With such events behind us, this second edition is a timely excuse to re-read Capitalist Realism. It features touching personal reflections on the author, his writing of the book and his wider career in a foreword by Fisher’s wife Zoe Fisher and an afterword by Tariq Goddard, both putting the book in a human context. Alex Niven’s introduction does the same but expands along historical lines, reflecting helpfully on the position the book has today and what it might continue to say.
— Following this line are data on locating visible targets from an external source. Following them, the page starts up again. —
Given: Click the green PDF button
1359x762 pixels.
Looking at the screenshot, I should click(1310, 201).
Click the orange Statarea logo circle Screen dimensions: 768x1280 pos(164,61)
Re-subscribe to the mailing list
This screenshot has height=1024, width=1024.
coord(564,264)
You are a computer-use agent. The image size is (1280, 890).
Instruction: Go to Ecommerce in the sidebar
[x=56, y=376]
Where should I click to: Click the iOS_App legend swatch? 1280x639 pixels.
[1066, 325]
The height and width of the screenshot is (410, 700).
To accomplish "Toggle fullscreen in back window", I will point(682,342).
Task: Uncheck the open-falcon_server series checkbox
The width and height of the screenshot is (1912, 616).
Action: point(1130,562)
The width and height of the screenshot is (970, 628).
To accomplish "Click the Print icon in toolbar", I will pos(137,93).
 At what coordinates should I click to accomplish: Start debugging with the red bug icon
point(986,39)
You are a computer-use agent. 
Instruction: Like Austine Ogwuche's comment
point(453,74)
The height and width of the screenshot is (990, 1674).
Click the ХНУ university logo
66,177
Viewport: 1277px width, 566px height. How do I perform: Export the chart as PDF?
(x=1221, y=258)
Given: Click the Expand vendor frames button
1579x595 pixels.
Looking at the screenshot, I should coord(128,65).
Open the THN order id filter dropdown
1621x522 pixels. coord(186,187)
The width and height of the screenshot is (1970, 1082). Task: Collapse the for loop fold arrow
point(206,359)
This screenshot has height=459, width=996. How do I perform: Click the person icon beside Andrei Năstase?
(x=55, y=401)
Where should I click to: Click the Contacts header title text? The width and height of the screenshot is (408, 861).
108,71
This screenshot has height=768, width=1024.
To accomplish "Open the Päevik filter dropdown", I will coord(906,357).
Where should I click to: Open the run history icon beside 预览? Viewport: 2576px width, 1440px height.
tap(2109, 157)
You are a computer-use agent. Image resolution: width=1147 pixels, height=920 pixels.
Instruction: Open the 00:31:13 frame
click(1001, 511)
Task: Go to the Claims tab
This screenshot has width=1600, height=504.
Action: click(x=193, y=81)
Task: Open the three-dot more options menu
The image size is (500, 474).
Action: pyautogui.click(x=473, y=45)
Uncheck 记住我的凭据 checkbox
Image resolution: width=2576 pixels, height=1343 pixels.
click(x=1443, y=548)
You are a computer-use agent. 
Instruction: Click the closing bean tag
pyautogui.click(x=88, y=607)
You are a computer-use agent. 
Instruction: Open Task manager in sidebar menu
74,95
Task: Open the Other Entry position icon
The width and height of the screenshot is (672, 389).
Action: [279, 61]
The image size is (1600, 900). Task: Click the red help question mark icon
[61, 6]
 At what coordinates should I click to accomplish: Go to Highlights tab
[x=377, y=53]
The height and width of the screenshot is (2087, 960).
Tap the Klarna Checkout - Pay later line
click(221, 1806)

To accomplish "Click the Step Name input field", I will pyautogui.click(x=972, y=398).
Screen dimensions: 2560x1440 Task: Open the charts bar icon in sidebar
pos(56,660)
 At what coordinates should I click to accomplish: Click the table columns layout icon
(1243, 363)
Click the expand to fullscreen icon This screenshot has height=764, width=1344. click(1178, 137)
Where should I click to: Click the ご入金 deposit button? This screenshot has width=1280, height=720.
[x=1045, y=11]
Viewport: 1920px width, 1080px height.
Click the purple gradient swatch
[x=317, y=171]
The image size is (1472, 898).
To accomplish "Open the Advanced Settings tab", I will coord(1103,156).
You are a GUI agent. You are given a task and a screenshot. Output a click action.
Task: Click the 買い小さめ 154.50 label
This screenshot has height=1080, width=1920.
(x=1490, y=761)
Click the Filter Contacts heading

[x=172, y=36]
While some of the book’s contexts and references may have moved on, and while the ‘grey curtain of reaction’ that Fisher insists can be torn in the book’s memorable final lines might not quite be as firmly lowered over the ‘horizons of possibility’ as it was in 2009 – he is one of the people partly responsible for this – its underlying analysis of how politics and culture converge on the same stagnation remains of great importance to those of us continuing to wonder whether there might not be a better way.